• WORK TO DO: Rewrite every line of the records below, requests included, shifting each coordinate in the answers by -19. Omit the pictures from your output.
#### EXCERPTED DATA
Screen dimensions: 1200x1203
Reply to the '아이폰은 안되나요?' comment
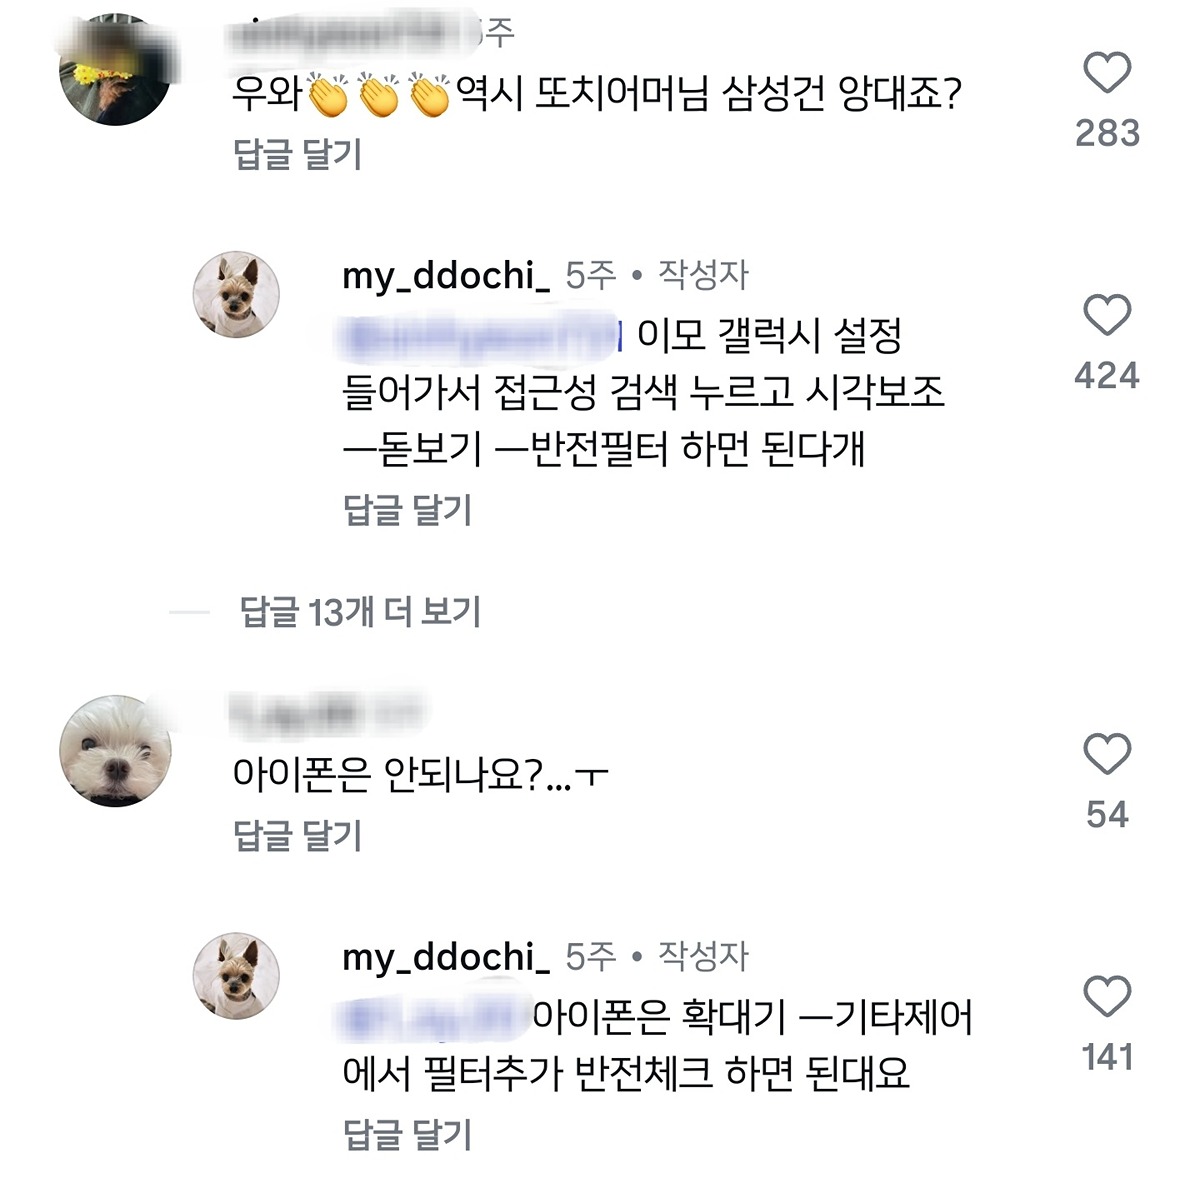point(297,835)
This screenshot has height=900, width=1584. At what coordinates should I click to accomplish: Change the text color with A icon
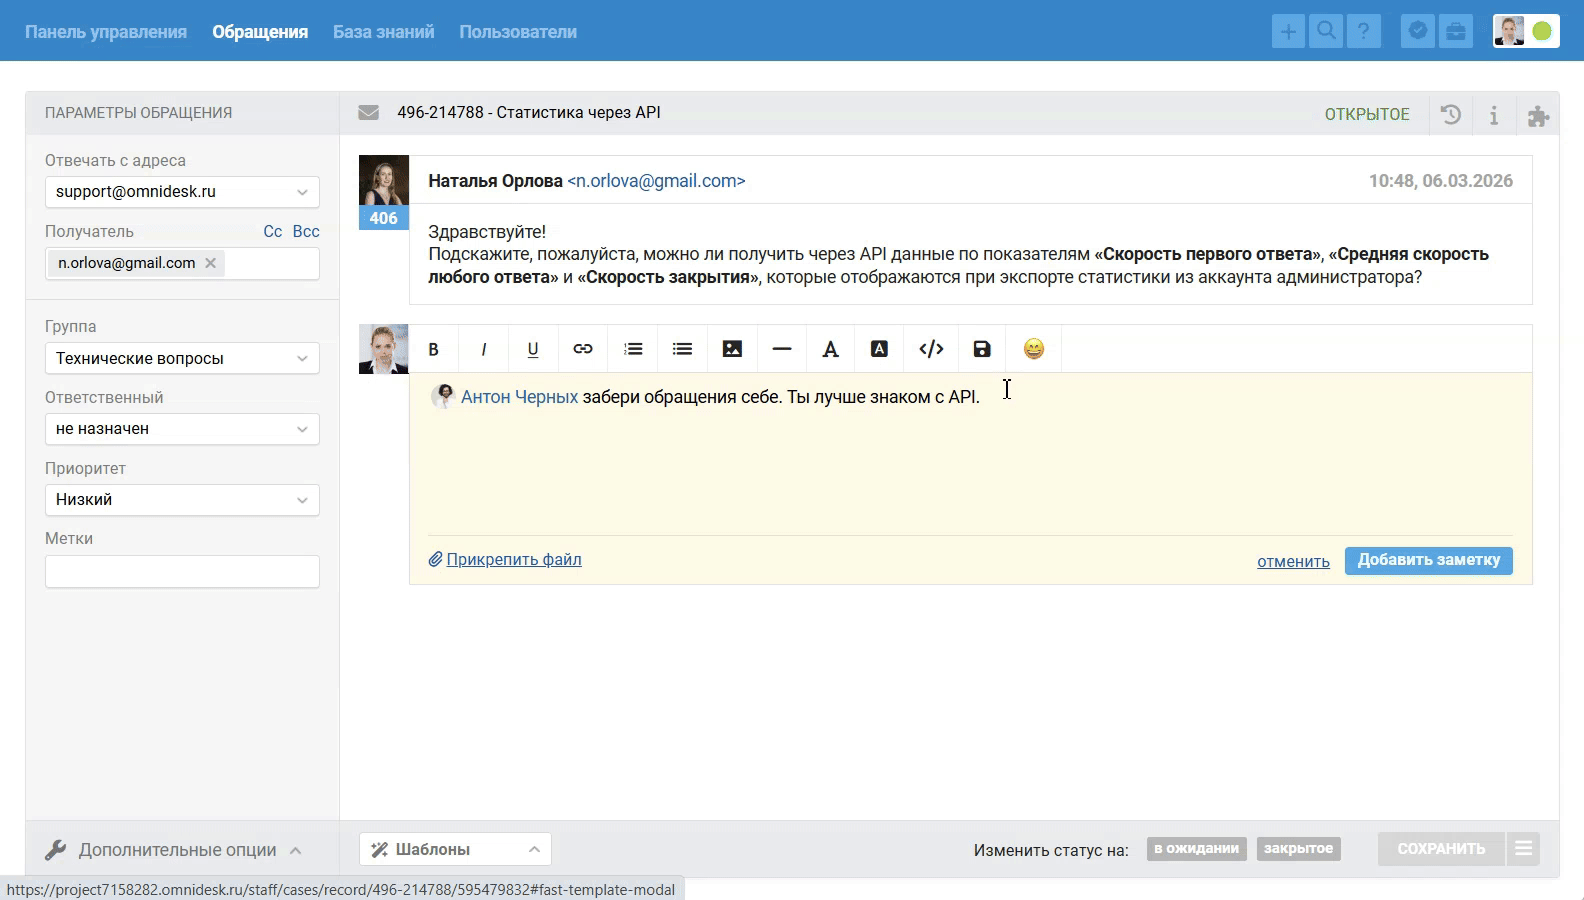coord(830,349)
########
• SOLUTION:
Screen dimensions: 1200x1203
Reply to the '아이폰은 안되나요?' comment
point(278,816)
This screenshot has height=900, width=1584. At what coordinates should I click to accomplish: Change the text color with A icon
coord(811,330)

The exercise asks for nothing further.